Combien de temps dure un couple qui dure ?

Combien de temps dure un couple qui dure ?

L’anthropologue américaine Helen Fischer soutient que les couples connaissent une crise vers la quatrième année de leur mariage et non vers la septième. C’est du moins ce que révèle l’étude comparative qu’elle a menée à partir des données démographiques de soixante-deux cultures contemporaines : les divorces surviennent fréquemment entre le trente-sixième et le quarante-huitième mois de vie commune. Si l’étude s’appuie sur des données scientifiques, l’explication qu’en donne la sociologue est en revanche bien subjective et a plus à voir avec la science-fiction qu’avec tout autre chose. Selon cet auteur, les ruptures qui touchent les couples d’aujourd’hui sont inscrites dans le patrimoine génétique que nous avons hérité des couples d’hier. Ou plutôt d’avant-hier : le problème remonterait, à l’en croire, à l’origine de l’espèce humaine, lorsque les singes anthropomorphes choisirent la position debout et partirent à la découverte des plaines. Jusqu’alors les mères n’avaient pas eu besoin des mâles : elles avaient pu protéger seules leur progéniture en la portant dans leurs bras et en sautant de branche en branche. Mais dans la plaine, pour protéger leurs petits contre les prédateurs, la différence homme-femme se fait ressentir, et la présence des mâles est devenue nécessaire, au moins jusqu’à ce que l’enfant atteigne quatre ans, âge où la motricité devient plus sûre. Alors les pères redevenaient fibres de faire la cour à des femelles plus jeunes, assurant ainsi une sorte de natalité maximale et garantissant la continuité de l’espèce.
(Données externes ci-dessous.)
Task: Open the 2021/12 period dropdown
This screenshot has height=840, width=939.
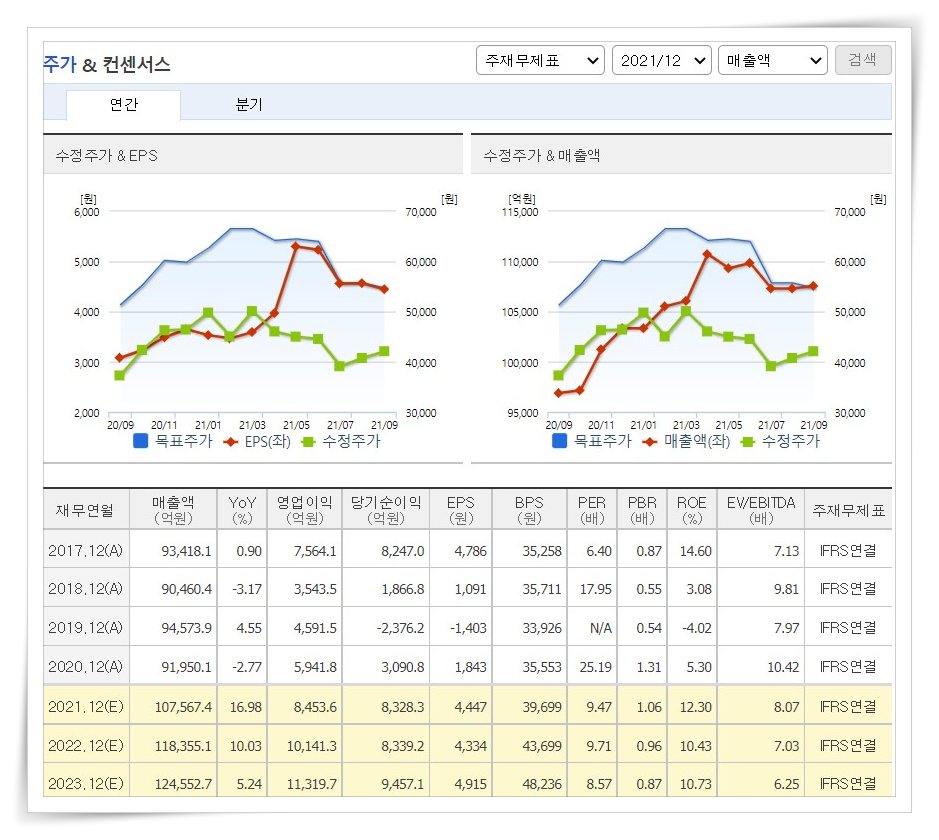Action: (662, 59)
Cette explication socio biologique de l’adultère est de plus en plus discutée. Nous avons abandonné le modèle de la famille tribale de nos ancêtres pour celui de la famille mononucléaire de nos grands-parents, et nous abordons aujourd’hui celui de la famille expérimentale : le nouveau noyau familial est caractérisé par la coexistence de générations différentes dans un rapport qui n’a plus rien de rituel. Les exigences de la vie contemporaine ont donné naissance à de nouveaux styles de couple dont les comportements sont de moins en moins dictés par la procréation : l’infidélité répond par conséquent à de nouvelles exigences psychologiques et sera, selon le cas, consolatrice ou compensatoire, instrument de représailles ou d’évasion. Du modèle d’hier ne survit que le préjugé indéracinable selon lequel le bonheur d’un couple se juge à sa longévité. Ce n’est pas toujours vrai. Car les couples qui fonctionnent sur le mode du conflit permanent sont très tenaces : tout, entre eux, est fait pour préserver des litiges considérés comme gratifiants.